The Australian Federal Police have arrested three men in connection with a $70 million shipment of methamphetamine discovered at the port of Fremantle last month. 

The arrest followed an investigation by officers of the Australian Border Force, who found the 99-kilo shipment of meth inside of a container that arrived in Fremantle on December 17. The drugs had been carefully concealed inside of a 550-kilo shipment of latex bed pillows. 
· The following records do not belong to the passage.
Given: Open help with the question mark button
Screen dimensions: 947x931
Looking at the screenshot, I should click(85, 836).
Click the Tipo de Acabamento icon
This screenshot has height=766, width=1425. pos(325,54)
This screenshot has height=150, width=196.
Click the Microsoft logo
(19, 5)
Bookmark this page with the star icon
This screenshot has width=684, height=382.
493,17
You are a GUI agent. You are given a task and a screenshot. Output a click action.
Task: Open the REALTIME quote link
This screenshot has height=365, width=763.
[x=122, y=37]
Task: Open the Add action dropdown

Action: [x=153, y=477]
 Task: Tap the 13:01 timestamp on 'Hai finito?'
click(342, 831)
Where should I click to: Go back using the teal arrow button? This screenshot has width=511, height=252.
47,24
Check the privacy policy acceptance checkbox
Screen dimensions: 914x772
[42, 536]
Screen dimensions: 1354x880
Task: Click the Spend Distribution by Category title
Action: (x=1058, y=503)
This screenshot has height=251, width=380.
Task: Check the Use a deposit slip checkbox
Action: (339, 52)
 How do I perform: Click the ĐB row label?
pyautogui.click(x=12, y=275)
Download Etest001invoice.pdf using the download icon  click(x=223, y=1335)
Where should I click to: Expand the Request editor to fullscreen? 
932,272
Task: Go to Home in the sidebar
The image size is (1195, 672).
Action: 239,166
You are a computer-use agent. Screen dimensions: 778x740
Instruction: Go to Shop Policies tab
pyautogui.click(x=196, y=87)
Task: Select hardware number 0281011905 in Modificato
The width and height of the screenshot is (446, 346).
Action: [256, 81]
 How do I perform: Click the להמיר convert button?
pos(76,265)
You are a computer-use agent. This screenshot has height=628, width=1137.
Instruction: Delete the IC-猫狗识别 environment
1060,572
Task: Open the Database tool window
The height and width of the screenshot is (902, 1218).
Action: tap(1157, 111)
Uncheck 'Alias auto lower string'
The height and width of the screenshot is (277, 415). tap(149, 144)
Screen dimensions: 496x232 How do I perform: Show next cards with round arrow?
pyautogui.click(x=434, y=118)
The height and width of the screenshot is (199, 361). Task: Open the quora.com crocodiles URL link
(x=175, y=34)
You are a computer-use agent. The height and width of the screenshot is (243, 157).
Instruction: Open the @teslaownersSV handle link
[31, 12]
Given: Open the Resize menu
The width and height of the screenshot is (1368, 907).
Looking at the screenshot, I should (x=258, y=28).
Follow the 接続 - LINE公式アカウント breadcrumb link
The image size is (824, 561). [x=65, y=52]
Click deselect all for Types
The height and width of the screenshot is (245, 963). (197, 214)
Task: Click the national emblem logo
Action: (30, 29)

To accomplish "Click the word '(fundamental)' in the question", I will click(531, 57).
The illegal cargo was big enough to warrant a sting operation, so the officers replaced the drugs with a harmless substance before the cargo was released for collection. On December 29, when two men arrived to pick up the shipment of pillows, officers from five different police agencies were waiting and watching. They tracked the men to a site in Maddington, where the boxes were unloaded and placed in a shipping container. 

According to police, three suspects went to the site on December 30, entered the shipping container, and accessed the boxes. As the three men departed in a van, ABF and AFP officers moved in to make an arrest. The suspects’ van collided with a police car as they attempted to escape.

The men – aged 31, 32 and 35 – have each been charged with attempting to possess a commercial quantity of unlawfully imported border-controlled drugs. They each face a potential penalty of life imprisonment if convicted.

The illicit consignment was loaded onto the vessel in Asia but investigations into the source of the drugs are ongoing. According to the AFP, 99 kilograms of meth could have been sold to close to one million people in individual street deals, with an estimated street value of $70 million.

AFP Acting Assistant Commissioner John Tanti said methamphetamine prices in Western Australia are running unusually high because COVID border closures have helped to restrict the supply. However, demand for the drug remains high, especially during the holiday season. 

“We believe it is . . . no coincidence that the drugs had arrived in Perth just in time for New Year’s Eve celebrations – one of the busiest nights of the year for drug- and alcohol-fueled harm. If this amount of meth had reached the West Australian community, the estimated total social cost would have been approximately $22.65 million – through crime, increased healthcare and justice costs, and loss of productivity,” said Tanti. 

Australian Border Force (ABF) Acting Assistant Commissioner West James Copeman,  the agency has seized 5.2 tonnes of meth over the course of the 2020-21 financial year, in 1,745 separate intercepts.